Feltri, che è tutt’altro che un giornalista sprovveduto o alle prime armi, utilizza Foggia come paradigma negativo. Ed è questo che è inaccettabile. Non i suoi giudizi estetici – che lasciano il tempo che trovano e di cui, in tutta onestà, ci interessa davvero poco – quanto l’idea che Foggia sia usata come termine di paragone imbarazzante. È il luogo comune elevato ad argomento politico, la mancanza di rispetto celebrata come invettiva, l’insulto velato trasformato in trovata spiritosa”.

“Vittorio Feltri, purtroppo, non è nuovo a queste performance – ha continuato il sindaco foggiano -. Non è nuovo a questo atteggiamento al limite del disprezzo nei confronti del Sud e delle sue comunità. A volte i suoi argomenti sono provocazioni. Spesso, molto spesso, sono invece vere e proprie offese razziste, gratuite ed infondate.
Siamo stufi di subire questi oltraggi. Siamo stufi di essere l’oggetto di questa bassa retorica.
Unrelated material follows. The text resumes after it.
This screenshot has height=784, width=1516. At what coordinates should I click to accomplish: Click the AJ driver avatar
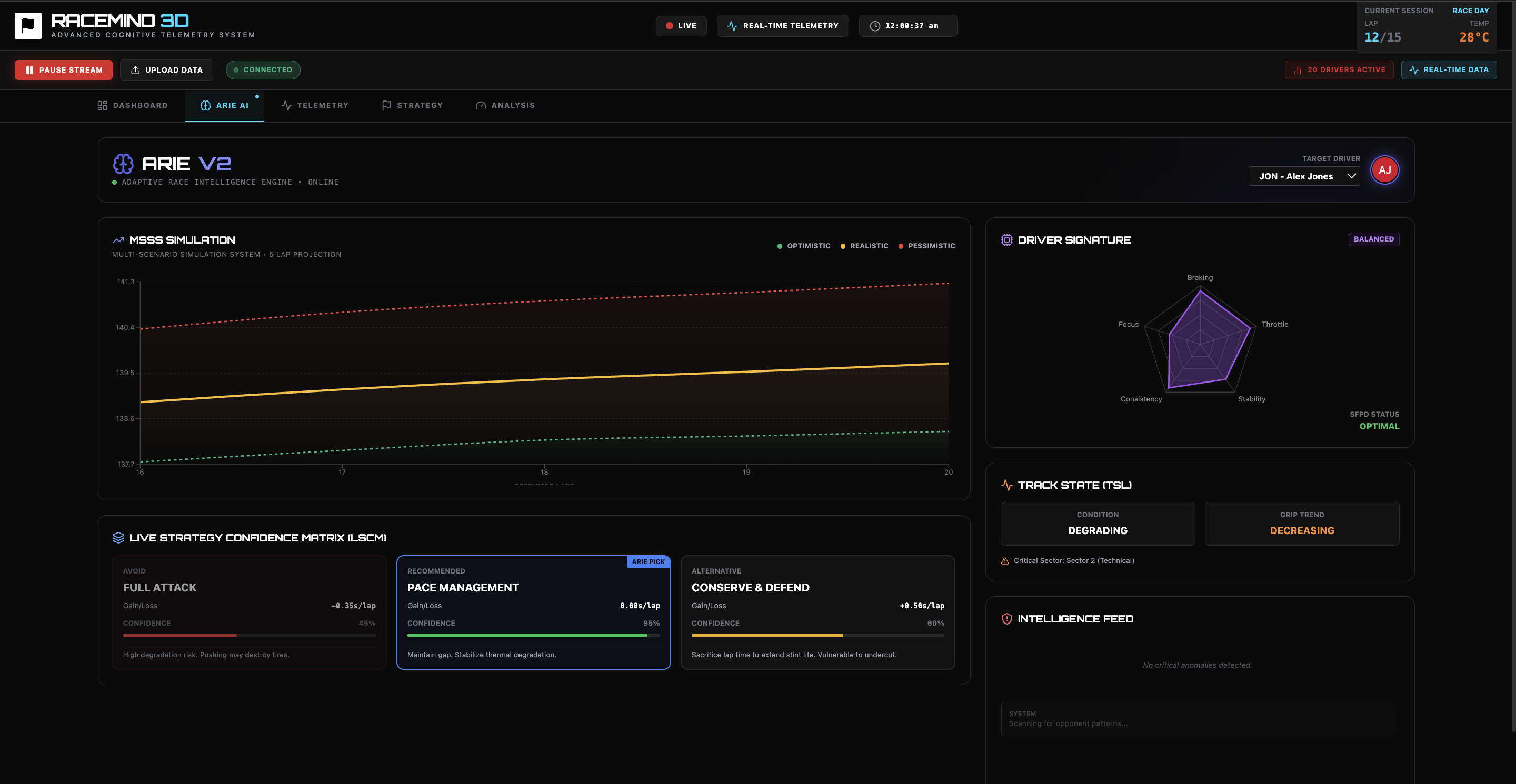(1384, 170)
Se il direttore di Libero intende polemizzare con il presidente del Consiglio, mi permetto di consigliargli di scegliere temi un po’ più seri. Le battute da osteria su Foggia, francamente, non fanno onore alla sua intelligenza né a quella dei suoi lettori. A meno che Vittorio Feltri, in fondo in fondo, non nutra un po’ di invidia nei confronti dei foggiani. In questo caso conviene se ne faccia una ragione: quella di Foggia è una comunità intelligente, solare, ricca di cultura, capace ed elegante”.